TRY IT -> The required output is the exact run of lines below that opens at the line with "Click Industrial Pharmacy II – Theory" and closes at the line with "Open the Файл menu".

PROVIDED DATA ->
==================================================
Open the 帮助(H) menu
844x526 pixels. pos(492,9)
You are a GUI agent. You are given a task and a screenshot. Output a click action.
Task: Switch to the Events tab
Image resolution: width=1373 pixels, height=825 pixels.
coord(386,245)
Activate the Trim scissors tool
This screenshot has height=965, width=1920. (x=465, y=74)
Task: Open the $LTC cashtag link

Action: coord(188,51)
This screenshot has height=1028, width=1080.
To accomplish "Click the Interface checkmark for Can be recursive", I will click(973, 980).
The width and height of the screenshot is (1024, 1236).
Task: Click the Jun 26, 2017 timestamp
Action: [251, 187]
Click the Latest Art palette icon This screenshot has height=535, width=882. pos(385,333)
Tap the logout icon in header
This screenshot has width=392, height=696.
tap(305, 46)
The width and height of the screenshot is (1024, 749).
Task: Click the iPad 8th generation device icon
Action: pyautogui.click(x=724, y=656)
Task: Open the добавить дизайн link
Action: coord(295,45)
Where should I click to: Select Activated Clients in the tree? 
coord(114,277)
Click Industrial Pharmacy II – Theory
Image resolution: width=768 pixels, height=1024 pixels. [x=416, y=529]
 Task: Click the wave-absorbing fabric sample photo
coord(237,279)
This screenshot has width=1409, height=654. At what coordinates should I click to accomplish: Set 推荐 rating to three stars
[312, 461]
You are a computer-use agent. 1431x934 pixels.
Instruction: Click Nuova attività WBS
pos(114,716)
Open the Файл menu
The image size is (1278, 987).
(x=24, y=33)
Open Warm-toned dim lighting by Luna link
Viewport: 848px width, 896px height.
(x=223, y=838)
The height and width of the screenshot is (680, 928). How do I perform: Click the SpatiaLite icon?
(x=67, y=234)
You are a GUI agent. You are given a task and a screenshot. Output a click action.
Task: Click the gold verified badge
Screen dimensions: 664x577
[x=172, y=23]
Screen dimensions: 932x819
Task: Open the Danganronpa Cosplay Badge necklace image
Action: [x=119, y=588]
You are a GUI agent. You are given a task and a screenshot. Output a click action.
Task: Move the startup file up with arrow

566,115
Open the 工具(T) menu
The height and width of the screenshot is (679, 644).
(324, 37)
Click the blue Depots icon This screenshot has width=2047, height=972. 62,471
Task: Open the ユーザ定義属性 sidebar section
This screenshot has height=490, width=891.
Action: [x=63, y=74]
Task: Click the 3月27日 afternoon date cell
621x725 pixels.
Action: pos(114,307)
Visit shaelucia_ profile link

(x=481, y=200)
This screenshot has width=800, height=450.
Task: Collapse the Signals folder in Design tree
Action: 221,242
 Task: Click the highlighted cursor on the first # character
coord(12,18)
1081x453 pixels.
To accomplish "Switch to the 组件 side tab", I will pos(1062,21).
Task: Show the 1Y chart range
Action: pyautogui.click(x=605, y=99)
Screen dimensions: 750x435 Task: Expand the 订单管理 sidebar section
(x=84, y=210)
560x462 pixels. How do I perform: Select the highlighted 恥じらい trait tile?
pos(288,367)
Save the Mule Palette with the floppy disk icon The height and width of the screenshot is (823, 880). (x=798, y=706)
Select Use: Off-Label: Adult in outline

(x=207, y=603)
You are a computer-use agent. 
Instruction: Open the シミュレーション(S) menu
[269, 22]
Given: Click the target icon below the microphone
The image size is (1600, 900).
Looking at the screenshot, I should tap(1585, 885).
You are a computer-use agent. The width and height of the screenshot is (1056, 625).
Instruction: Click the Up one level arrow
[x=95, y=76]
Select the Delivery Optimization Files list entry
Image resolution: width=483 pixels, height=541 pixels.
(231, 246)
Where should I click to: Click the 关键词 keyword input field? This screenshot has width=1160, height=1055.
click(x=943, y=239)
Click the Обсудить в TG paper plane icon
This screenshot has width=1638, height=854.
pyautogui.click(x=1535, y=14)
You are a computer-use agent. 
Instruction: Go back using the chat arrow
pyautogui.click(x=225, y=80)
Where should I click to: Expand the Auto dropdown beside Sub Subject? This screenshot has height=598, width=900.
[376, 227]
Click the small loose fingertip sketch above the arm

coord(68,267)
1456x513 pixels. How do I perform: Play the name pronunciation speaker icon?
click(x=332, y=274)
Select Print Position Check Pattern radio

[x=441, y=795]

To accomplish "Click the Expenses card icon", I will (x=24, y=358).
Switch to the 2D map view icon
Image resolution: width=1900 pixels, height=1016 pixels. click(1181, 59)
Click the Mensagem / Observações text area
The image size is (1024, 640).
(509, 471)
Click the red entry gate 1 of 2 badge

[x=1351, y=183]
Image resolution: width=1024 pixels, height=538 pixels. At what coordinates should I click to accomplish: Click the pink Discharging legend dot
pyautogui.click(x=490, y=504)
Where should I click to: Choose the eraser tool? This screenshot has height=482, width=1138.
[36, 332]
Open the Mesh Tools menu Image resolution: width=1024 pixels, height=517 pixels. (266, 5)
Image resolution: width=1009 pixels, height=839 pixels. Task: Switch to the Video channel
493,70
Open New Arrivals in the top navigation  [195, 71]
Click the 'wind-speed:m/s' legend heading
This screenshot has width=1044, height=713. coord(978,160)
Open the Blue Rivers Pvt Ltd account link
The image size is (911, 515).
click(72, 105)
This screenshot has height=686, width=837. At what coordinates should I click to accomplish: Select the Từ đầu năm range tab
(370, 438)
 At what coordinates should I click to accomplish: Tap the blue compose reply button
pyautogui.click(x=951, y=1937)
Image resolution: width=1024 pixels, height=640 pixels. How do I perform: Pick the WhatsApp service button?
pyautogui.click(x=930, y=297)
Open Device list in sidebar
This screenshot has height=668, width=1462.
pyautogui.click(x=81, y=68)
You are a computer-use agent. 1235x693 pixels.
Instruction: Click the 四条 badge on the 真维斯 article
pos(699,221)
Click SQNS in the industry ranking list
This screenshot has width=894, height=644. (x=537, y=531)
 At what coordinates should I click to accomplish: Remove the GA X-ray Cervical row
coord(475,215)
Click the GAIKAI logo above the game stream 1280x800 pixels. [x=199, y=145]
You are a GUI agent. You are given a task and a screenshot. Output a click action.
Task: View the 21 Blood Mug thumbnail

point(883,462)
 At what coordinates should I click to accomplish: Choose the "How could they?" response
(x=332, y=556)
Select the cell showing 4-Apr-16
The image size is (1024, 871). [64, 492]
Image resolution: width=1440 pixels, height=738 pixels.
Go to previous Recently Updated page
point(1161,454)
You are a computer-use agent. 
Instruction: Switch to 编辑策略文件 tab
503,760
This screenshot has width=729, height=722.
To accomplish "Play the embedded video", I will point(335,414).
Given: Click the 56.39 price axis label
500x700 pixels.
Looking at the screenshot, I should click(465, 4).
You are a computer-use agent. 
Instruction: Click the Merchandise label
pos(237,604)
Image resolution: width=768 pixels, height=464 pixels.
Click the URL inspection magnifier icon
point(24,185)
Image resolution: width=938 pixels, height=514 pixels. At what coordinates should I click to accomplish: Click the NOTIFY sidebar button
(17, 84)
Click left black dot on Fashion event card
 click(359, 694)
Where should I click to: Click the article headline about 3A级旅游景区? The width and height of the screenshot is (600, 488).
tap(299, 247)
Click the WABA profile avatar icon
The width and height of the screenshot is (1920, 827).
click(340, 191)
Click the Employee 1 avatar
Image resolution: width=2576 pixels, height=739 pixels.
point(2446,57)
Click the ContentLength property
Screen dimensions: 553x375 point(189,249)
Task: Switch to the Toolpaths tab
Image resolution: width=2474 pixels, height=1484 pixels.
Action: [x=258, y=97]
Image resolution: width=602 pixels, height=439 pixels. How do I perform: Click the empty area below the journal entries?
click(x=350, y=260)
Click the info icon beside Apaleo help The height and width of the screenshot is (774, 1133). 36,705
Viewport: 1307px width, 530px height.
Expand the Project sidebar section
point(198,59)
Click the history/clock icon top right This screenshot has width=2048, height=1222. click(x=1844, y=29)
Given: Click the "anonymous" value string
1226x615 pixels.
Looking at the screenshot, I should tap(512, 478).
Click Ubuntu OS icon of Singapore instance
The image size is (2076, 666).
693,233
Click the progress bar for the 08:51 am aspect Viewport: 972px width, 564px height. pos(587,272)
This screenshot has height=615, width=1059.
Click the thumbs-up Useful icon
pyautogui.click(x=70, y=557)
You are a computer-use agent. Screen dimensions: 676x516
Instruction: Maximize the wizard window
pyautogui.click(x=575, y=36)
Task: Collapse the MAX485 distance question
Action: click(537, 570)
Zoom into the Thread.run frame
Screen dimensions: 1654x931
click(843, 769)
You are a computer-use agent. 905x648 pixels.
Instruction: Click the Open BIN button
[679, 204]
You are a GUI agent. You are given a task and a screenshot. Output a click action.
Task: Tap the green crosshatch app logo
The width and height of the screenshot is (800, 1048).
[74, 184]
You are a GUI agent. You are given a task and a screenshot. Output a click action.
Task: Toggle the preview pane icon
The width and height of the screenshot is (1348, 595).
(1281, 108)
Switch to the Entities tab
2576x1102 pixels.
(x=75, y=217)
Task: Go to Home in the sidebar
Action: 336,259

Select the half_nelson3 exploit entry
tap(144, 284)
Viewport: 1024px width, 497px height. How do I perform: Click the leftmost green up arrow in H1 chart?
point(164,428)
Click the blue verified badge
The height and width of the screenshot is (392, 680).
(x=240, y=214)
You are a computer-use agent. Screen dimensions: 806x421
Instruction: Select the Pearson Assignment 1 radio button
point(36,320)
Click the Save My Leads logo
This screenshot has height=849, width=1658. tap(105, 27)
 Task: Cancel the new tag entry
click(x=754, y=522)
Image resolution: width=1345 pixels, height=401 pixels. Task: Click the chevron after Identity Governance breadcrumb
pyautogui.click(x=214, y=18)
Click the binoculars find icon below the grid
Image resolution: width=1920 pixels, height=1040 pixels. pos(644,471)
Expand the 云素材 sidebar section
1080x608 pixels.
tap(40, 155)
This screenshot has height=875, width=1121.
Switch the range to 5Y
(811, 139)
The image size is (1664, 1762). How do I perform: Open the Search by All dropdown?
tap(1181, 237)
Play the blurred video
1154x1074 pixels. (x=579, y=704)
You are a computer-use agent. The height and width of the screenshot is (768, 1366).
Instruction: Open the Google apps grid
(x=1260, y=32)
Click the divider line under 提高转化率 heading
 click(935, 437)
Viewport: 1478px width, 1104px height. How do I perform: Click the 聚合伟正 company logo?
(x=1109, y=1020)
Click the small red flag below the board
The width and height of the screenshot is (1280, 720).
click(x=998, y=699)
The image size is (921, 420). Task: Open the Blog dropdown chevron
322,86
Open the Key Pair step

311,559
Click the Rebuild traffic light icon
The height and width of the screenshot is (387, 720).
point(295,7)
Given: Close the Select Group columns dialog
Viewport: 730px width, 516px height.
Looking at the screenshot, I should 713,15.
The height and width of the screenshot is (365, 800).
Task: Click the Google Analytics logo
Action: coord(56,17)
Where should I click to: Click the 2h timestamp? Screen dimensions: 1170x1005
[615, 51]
==================================================
RESULT ->
Click Industrial Pharmacy II – Theory
Image resolution: width=768 pixels, height=1024 pixels. [x=416, y=529]
 Task: Click the wave-absorbing fabric sample photo
coord(237,279)
This screenshot has width=1409, height=654. At what coordinates should I click to accomplish: Set 推荐 rating to three stars
[312, 461]
You are a computer-use agent. 1431x934 pixels.
Instruction: Click Nuova attività WBS
pos(114,716)
Open the Файл menu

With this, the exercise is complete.